Passage shown:
* * *
Regrets hurt, but we can learn from them. It’s not uncommon for adults to have regrets about their teen years. They might say, “I wish I knew then what I know now.”
We might think of regrets as only negative, but our remorse is also good because regrets remind us we are human, fallible and desperately need someone to show us the way. Crosswalk editor Ryan Duncan described it well, “Remorse is a cruel teacher, but you never forget a lesson.”
As I’ve contemplated some of the spiritual truths and lessons I wish I’d known and learned as a teenager, the Lord reminded me of His goodness and grace. He does not leave us without help when we fall. He works all things—even our most serious blunders—together for our good and His wise purposes (Romans 8:28; Ephesians 1:11).
Here are 10 spiritual truths I wish I'd known when I was younger:
1. Knowing about God is Important, but Actually Knowing Him Is Crucial.
Growing up in a Christian home did not make me a Christian. It just made me a proud sinner. I was a phony baloney “Christian.” I didn’t know God; I only knew a smidgeon about Him. I failed to understand my desperate, lost condition, so I didn’t understand my need for God’s mercy, grace and salvation.
I felt miserable, but in God’s time, my spiritual discomfort led to brokenness, surrender, and becoming a true Christ-follower. I finally understood Romans 5:8: while I was yet a sinner, Christ died for me!
Also, like many young people today, I knew a smattering of “facts” and Bible stories, but never studied theology and basic Christian doctrines. I didn’t know how to make a worthy defense when people mocked the Lord and His Word. I wish I knew as a teen what I understand now. To know who God is—His character and will—I must faithfully study His Word.
2. God May Change Your Spiritual Perspectives, and That’s a Good Thing.
Most teens are dreadfully self-focused. But I remember when I finally understood life isn’t all about me and my agenda. I’d been trying to “play God,” and it wasn’t working. As Ray Pritchard wrote in He’s God and We’re Not, “Every mistake you’ve ever made has come as a result of forgetting who’s God and who’s not.”
In my mid-20s, my spiritual perspective changed. I discovered my college and career choices didn’t define me; but rather, I am defined by my position in Christ. The only worth I have is the worth God gives me in His sovereign grace. While it’s good to make plans, if we follow the Lord it’s likely He will interrupt our agenda and take us on adventures we never dreamed possible. My greatest perspective shift came when I started living in light of eternity.
* * *
Data shown:
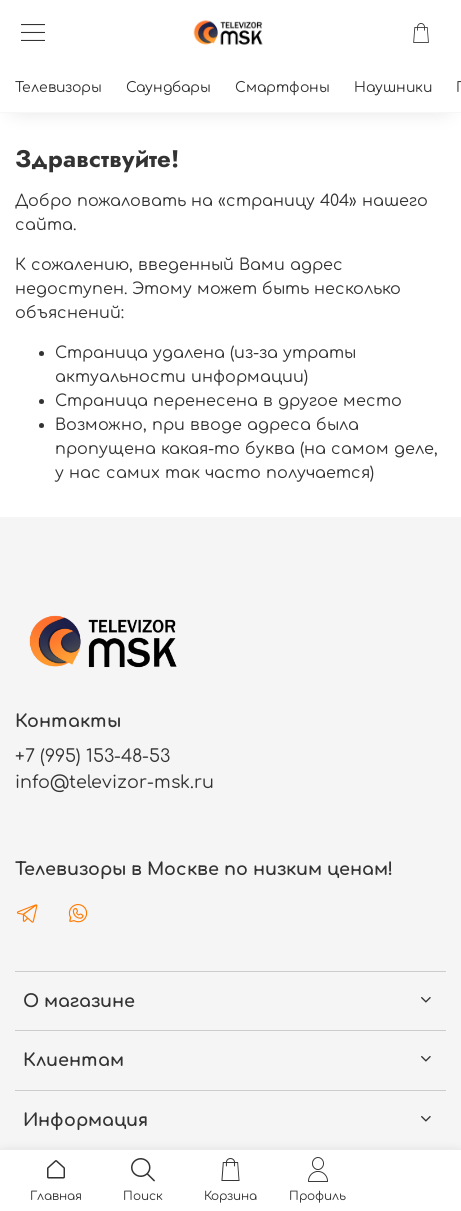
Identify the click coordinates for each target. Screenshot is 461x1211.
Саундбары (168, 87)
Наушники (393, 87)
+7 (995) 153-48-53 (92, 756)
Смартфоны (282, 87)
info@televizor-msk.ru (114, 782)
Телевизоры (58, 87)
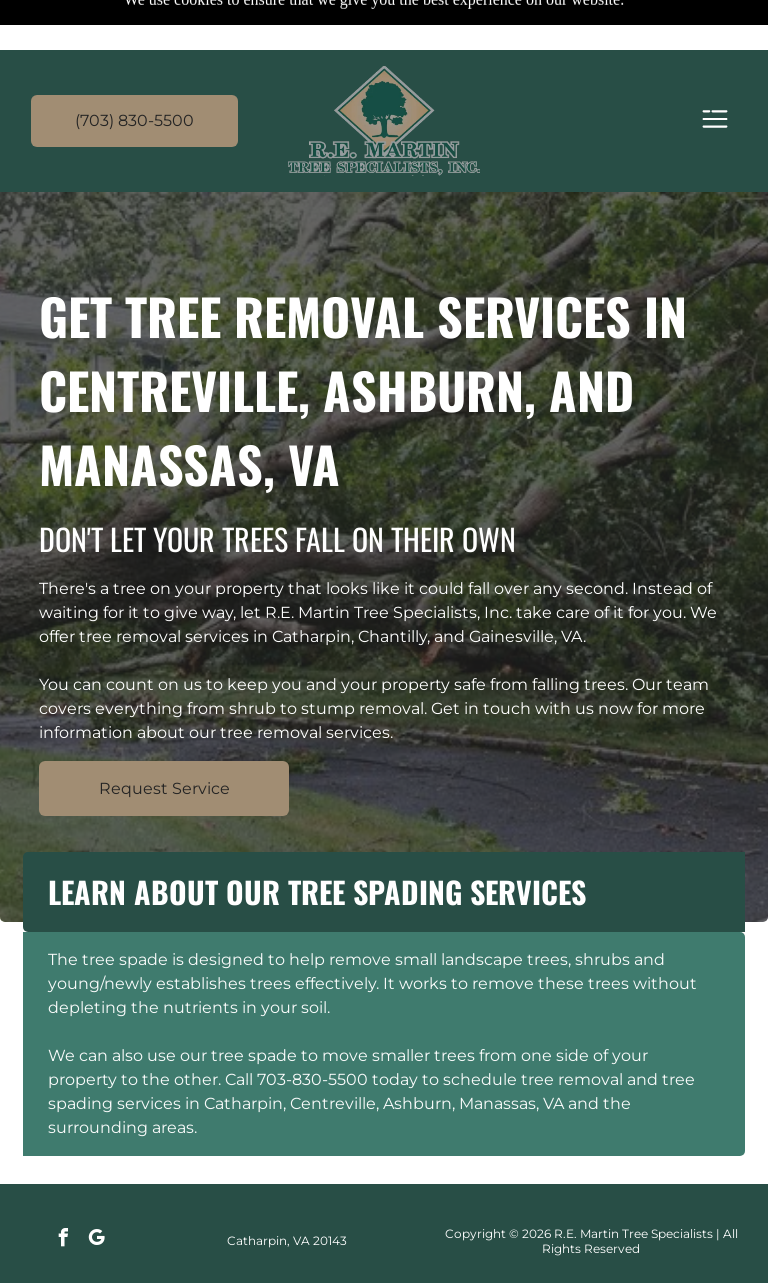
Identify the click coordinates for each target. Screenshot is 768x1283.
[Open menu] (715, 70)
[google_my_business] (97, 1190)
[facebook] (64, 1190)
* * *
Aim A:
In the article on spiritual truths, rewrite the paragraph beginning "Growing up in a Christian home" in fewer words, keeping its main facts.
Aim B:
From the article on spiritual truths, write out word for word the stretch that begins at the words "As I’ve contemplated" and stops after "grace and salvation.".

Correct answer A:
Being raised in a Christian home didn't make me a Christian. It made me a proud sinner and a fake believer who knew a little about God but didn't know Him. Because I didn't see how lost I was, I didn't understand my need for God's mercy, grace and salvation.

Correct answer B:
As I’ve contemplated some of the spiritual truths and lessons I wish I’d known and learned as a teenager, the Lord reminded me of His goodness and grace. He does not leave us without help when we fall. He works all things—even our most serious blunders—together for our good and His wise purposes (Romans 8:28; Ephesians 1:11).
Here are 10 spiritual truths I wish I'd known when I was younger:
1. Knowing about God is Important, but Actually Knowing Him Is Crucial.
Growing up in a Christian home did not make me a Christian. It just made me a proud sinner. I was a phony baloney “Christian.” I didn’t know God; I only knew a smidgeon about Him. I failed to understand my desperate, lost condition, so I didn’t understand my need for God’s mercy, grace and salvation.